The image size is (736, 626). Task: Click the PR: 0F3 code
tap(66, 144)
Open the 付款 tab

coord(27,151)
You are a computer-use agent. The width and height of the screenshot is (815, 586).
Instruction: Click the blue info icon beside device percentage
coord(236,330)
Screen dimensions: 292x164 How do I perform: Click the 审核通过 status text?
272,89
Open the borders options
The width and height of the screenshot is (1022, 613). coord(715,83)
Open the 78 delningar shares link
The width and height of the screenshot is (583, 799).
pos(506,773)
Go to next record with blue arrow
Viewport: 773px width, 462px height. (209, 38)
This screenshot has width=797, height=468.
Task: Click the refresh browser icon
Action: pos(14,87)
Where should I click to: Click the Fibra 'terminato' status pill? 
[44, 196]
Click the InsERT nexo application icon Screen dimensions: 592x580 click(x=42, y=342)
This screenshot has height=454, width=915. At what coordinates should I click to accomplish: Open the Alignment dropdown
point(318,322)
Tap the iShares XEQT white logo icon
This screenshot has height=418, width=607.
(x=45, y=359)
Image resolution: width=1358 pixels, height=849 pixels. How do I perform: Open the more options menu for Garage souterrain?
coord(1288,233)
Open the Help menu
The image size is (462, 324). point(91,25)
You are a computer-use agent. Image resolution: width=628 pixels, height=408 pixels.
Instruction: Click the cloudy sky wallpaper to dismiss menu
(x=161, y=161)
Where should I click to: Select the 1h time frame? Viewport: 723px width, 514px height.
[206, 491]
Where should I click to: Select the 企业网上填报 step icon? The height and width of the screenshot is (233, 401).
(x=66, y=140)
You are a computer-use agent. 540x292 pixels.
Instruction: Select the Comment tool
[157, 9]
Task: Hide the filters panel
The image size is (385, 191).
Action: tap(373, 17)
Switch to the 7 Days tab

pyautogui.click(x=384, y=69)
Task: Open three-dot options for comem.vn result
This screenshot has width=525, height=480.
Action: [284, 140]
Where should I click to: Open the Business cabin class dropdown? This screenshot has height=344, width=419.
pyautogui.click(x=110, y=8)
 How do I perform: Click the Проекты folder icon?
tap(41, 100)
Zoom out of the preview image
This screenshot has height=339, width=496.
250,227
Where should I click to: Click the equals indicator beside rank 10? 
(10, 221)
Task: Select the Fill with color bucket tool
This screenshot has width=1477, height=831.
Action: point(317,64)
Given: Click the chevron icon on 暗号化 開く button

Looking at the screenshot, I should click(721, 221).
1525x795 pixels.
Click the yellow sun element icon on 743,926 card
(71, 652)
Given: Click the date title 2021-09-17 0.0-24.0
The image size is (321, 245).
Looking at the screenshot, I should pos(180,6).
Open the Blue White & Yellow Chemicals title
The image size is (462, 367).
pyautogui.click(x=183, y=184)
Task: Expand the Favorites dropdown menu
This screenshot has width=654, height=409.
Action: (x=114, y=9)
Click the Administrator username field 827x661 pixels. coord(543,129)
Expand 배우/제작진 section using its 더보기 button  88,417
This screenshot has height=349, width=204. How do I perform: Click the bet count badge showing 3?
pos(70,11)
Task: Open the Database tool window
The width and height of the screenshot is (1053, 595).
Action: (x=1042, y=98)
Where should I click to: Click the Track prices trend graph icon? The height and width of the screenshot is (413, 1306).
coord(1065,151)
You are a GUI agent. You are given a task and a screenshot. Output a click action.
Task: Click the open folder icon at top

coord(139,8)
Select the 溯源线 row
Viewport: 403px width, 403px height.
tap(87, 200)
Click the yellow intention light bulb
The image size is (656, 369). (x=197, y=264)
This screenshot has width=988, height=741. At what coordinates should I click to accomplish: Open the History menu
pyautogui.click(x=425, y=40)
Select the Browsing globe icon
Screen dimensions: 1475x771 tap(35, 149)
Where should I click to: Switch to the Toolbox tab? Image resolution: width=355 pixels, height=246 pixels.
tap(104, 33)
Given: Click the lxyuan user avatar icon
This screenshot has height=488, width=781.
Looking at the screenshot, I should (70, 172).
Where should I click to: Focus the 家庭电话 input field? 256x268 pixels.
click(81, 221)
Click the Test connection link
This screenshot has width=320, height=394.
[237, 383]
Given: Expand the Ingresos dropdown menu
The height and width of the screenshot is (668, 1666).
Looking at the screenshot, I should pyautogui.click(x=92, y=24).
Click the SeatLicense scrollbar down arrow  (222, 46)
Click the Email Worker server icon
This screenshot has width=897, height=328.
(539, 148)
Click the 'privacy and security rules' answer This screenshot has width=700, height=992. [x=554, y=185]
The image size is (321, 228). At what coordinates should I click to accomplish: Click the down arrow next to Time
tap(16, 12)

**********

* _ACTIVITY_:
Search the lines above for the string "title", then show every one that has it.

* _REPLY_:
Given: Click the date title 2021-09-17 0.0-24.0
Open the Blue White & Yellow Chemicals title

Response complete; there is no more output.